O “Programa de Formação e Integração de Migrantes e Beneficiários de Proteção Internacional no Setor do Turismo” registou uma forte adesão, com 5.378 candidaturas e 1.299 vagas disponibilizadas por 329 empresas. Inicialmente previsto para mil participantes, o programa foi alargado para acolher todos os estagiários inscritos, sendo uma das medidas do programa governamental «Acelerar a Economia».
A fase de candidaturas revelou uma grande diversidade de nacionalidades, com candidatos oriundos de 75 países. O Brasil é o país mais representado, seguido de Angola, Índia, Nepal, Paquistão e Bangladesh. Lisboa concentrou o maior número de inscrições (1.821), seguida do Porto (931) e Setúbal (567). Mais de metade dos candidatos tem formação equivalente ao ensino secundário, e 59% são do género feminino.
A adesão das empresas também superou as expectativas, abrangendo setores como hotelaria, restauração, turismo em espaço rural e animação turística. A formação será ministrada na Rede de Escolas do Turismo de Portugal entre 17 de fevereiro e final de maio, estando prevista a criação de 40 grupos de 25 formandos. Os estágios nas empresas iniciar-se-ão a partir de 1 de junho, devendo todos estar em curso até final de outubro.

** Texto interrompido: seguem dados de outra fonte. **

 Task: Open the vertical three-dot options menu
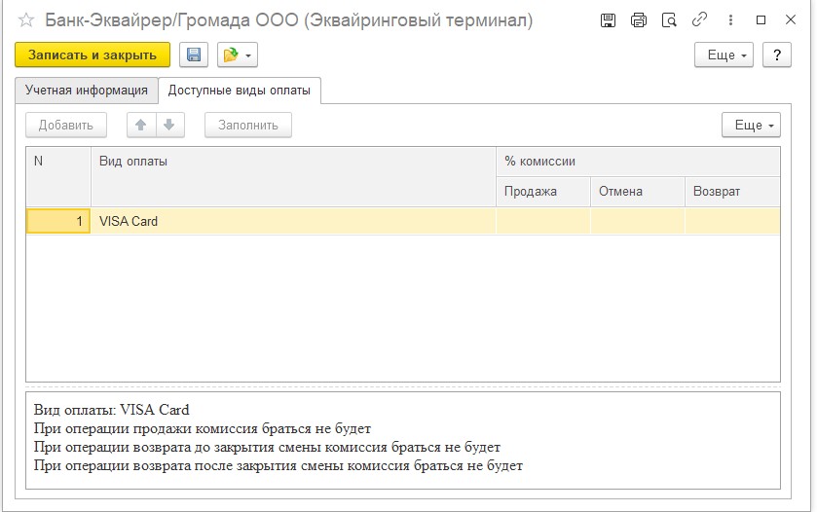coord(728,20)
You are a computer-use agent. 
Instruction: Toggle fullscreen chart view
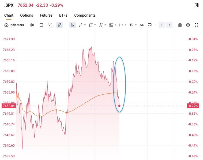pos(197,25)
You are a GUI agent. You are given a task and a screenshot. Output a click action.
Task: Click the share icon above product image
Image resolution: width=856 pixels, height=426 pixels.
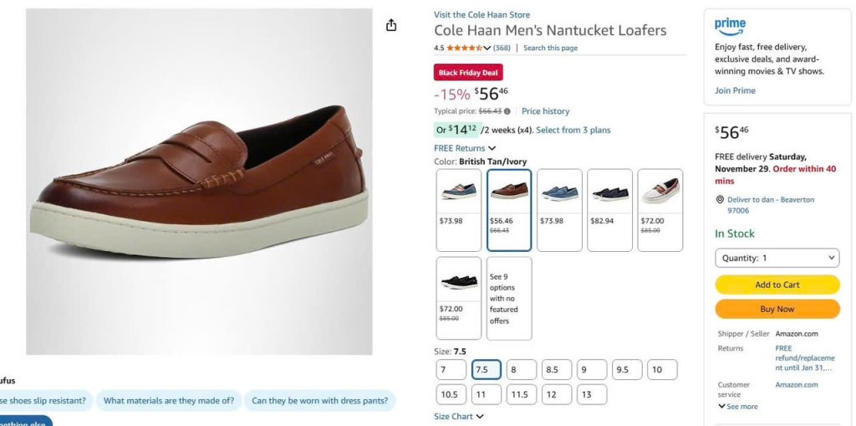(391, 25)
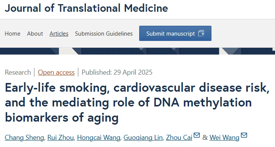Open Submission Guidelines page

pyautogui.click(x=104, y=34)
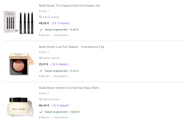Screen dimensions: 186x122
Task: Update Vitamin Enriched Face Base via Aktualisieren
Action: (x=61, y=117)
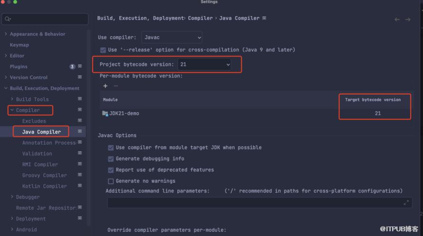This screenshot has width=423, height=236.
Task: Open Project bytecode version dropdown
Action: click(204, 65)
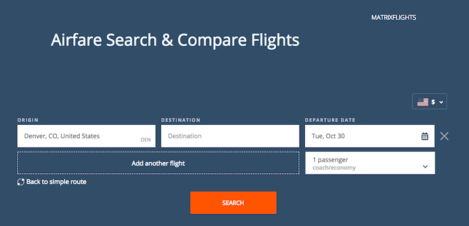Screen dimensions: 469x226
Task: Click the Airfare Search & Compare Flights heading
Action: coord(175,40)
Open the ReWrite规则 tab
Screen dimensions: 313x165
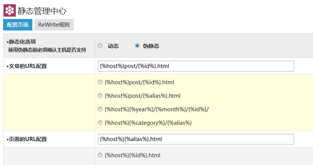(x=54, y=25)
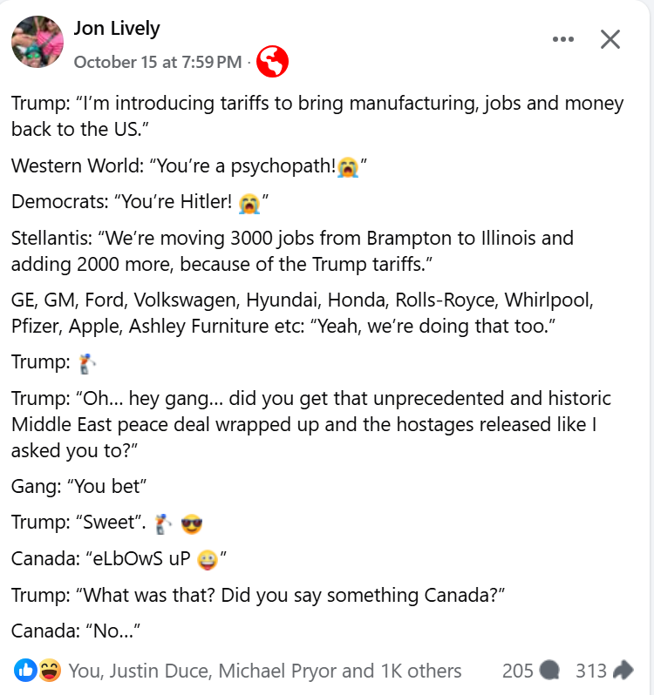Viewport: 654px width, 695px height.
Task: Click the October 15 at 7:59 PM timestamp
Action: point(157,62)
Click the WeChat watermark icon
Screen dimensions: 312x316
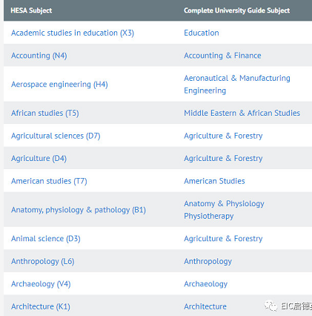271,306
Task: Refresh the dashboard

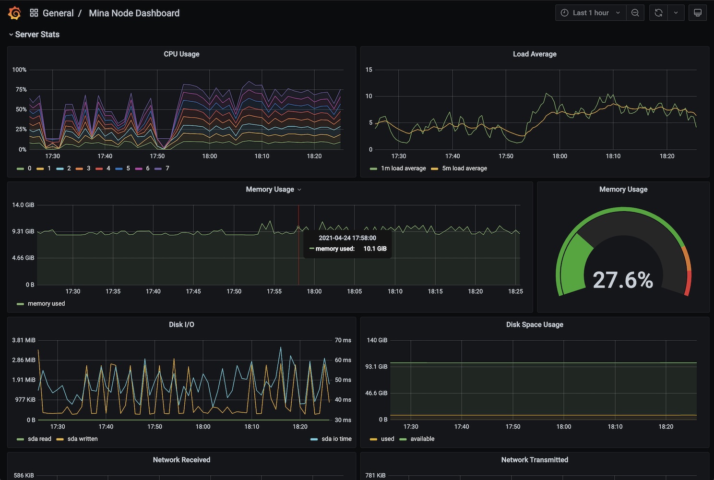Action: (x=658, y=13)
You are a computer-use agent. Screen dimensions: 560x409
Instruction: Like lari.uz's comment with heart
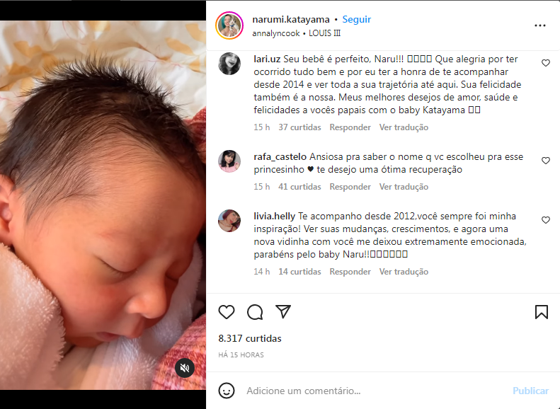(x=545, y=63)
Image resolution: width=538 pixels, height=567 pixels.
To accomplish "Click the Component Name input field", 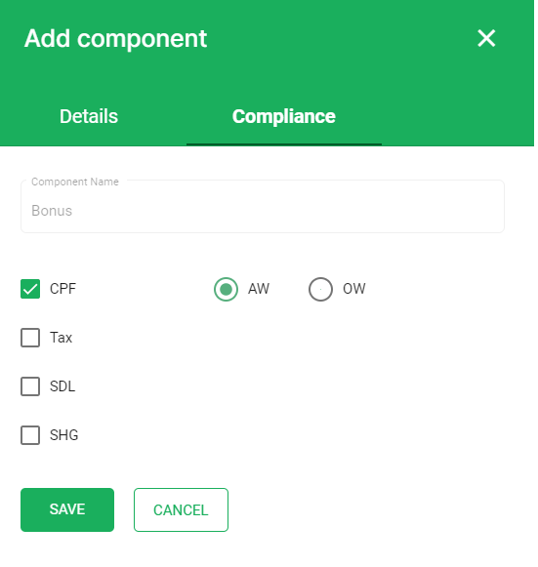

Pedro Machado, Secretário de Estado do Turismo, destacou que o programa contribui para «o fortalecimento da competitividade e resiliência das empresas do setor» e reforça a inclusão social. Carlos Abade, Presidente do Turismo de Portugal, sublinhou que a adesão expressiva ao programa demonstra a sua relevância para o mercado de trabalho e para a qualificação profissional no setor.
A iniciativa resulta de uma parceria entre a Agência para a Imigração e Mobilidade (AIMA), o Turismo de Portugal e a Confederação do Turismo de Portugal, com o objetivo de reforçar a empregabilidade e a qualificação de migrantes, respondendo a desafios demográficos e de recursos humanos no setor.